-- DATA LISTING follows --
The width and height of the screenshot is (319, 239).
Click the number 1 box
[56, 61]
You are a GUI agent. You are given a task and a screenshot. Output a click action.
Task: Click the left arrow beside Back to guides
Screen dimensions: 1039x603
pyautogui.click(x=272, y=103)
-- DATA LISTING concluded --
(PROBLEM REQUIREMENTS):
Repeat the data exactly as it was given above.

(TASK OUTPUT):
The width and height of the screenshot is (319, 239).
Click the number 1 box
[56, 61]
You are a GUI agent. You are given a task and a screenshot. Output a click action.
Task: Click the left arrow beside Back to guides
Screen dimensions: 1039x603
pyautogui.click(x=272, y=103)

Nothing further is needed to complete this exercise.